Union[ndarray, MaskedArray]

Returns:

Regridded values for target points.

basic_indexes(out_latlons, in_latlons, in_lons_size, lat_spacing, lon_spacing)[source]

Locating source points for each target point.

Parameters:
  • in_latlons (ndarray) – Source points’s latitude-longitudes.

  • out_latlons (ndarray) – Target points’s latitude-longitudes.

  • in_lons_size (int) – Source grid’s longitude dimension.

  • lat_spacing (float) – Input grid latitude spacing, in degree.

  • lon_spacing (float) – Input grid longitude spacing, in degree.

Return type:

ndarray

Returns:

Updated array of source grid point number for all target grid points. Array shape is (total number of target points, 4).

basic_weights(index_range, indexes, out_latlons, in_latlons, lat_spacing, lon_spacing)[source]

Calculate weighting for selecting target points using standard bilinear function.

Parameters:
  • index_range (ndarray) – A list of target points.

  • indexes (ndarray) – Array of source grid point number for all target grid points.

  • in_latlons (ndarray) – Source points’s latitude-longitudes.

  • out_latlons (ndarray) – Target points’s latitude-longitudes.

  • lat_spacing (float) – Input grid latitude spacing, in degree.

  • lon_spacing (float) – Input grid longitude spacing, in degree.

Return type:

ndarray

Returns:

Weighting array of source grid point number for target grid points.

lakes_islands(lake_island_indexes, weights, indexes, surface_type_mask, in_latlons, out_latlons, in_classified, out_classified, in_lons_size, vicinity, lat_spacing, lon_spacing)[source]

Updating source points and weighting for 4-false-source-point cases. These are lakes (water surrounded by land) and islands (land surrounded by water). Note that a similar function can be found in nearest.py for nearest neighbour regridding rather than bilinear regridding.

Parameters:
  • lake_island_indexes (ndarray) – Selected target points which have 4 false source points.

  • in_latlons (ndarray) – Source points’s latitude-longitudes.

  • out_latlons (ndarray) – Target points’s latitude-longitudes.

  • surface_type_mask (ndarray) – Numpy ndarray of bool, true if source point type matches target point type.

  • indexes (ndarray) – Array of source grid point number for all target grid points.

  • weights (ndarray) – Array of source grid point weighting for all target grid points.

  • in_classified (ndarray) – Land_sea type for source grid points (land ->True).

  • out_classified (ndarray) – Land_sea type for terget grid points (land ->True).
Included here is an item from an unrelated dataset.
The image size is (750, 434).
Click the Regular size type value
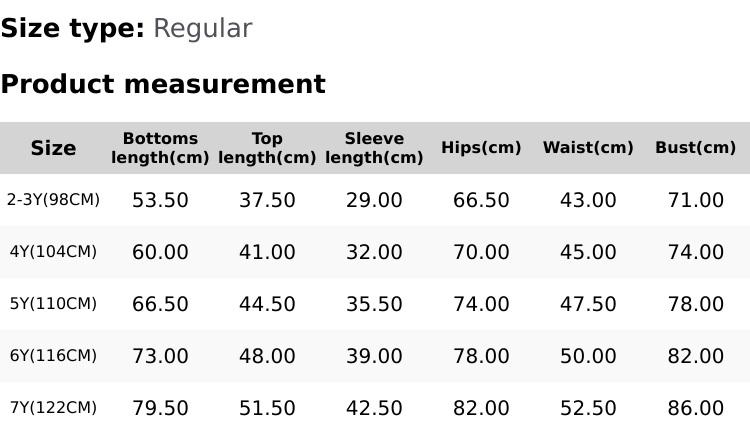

  • in_lons_size (int) – Source grid’s longitude dimension.

  • vicinity (float) – Radius of specified searching domain, in meter.

  • lat_spacing (float) – Input grid latitude spacing, in degree.
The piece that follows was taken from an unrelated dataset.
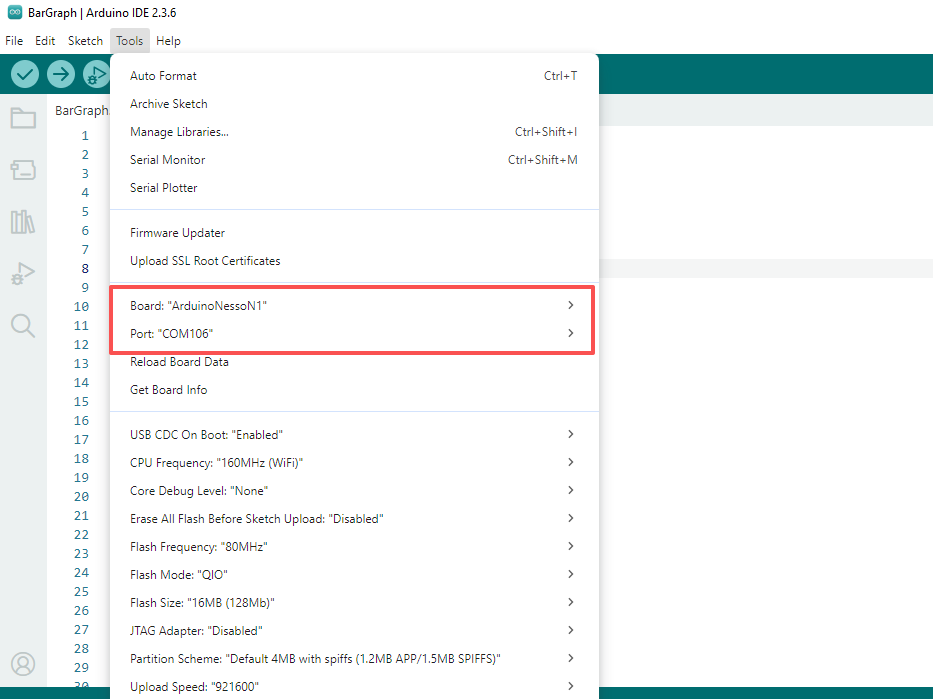Select Firmware Updater option
The image size is (933, 699).
[x=178, y=233]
  • lon_spacing (float) – Input grid longitude spacing, in degree.

Return type:

Tuple[ndarray, ndarray, ndarray]

Returns:

  • Updated weights - source point weighting for all target grid points.
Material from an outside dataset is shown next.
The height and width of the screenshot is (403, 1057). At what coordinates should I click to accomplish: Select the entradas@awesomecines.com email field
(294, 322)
  • Updated indexes - source grid point number for all target grid points.

  • Updated surface_type_mask - matching info between source/target point types.

one_mismatched_input_point(one_mismatch_indexes, surface_type_mask, indexes, weights, out_latlons, in_latlons, lat_spacing, lon_spacing)[source]

Updating source points and weighting for one mismatched source-point cases. If target is not within the triangle formed by 3 matched-sourced-points, updating of weights is deferred to inverse-distance-weight method.

Parameters:
  • one_mismatch_indexes (ndarray) – Selected target points which have 1 false source point.

  • surface_type_mask (ndarray) – Numpy ndarray of bool, true if source point type matches target point type.

  • indexes (ndarray) – Array of source grid point number for all target grid points.

  • weights (ndarray) – Array of source grid point weighting for all target grid points.

  • in_latlons (ndarray) – Source points’s latitude-longitudes.

  • out_latlons (ndarray) – Target points’s latitude-longitudes.

  • in_lons_size – Source grid’s longitude dimension.

  • lat_spacing (float) – Input grid latitude spacing, in degree.

  • lon_spacing (float) – Input grid longitude spacing, in degree.

Return type:

Tuple[ndarray, ndarray]

Returns:

  • Updated weights - array of source grid point weighting for target grid points.

  • Excluded indexes - target points which are not handled in this function.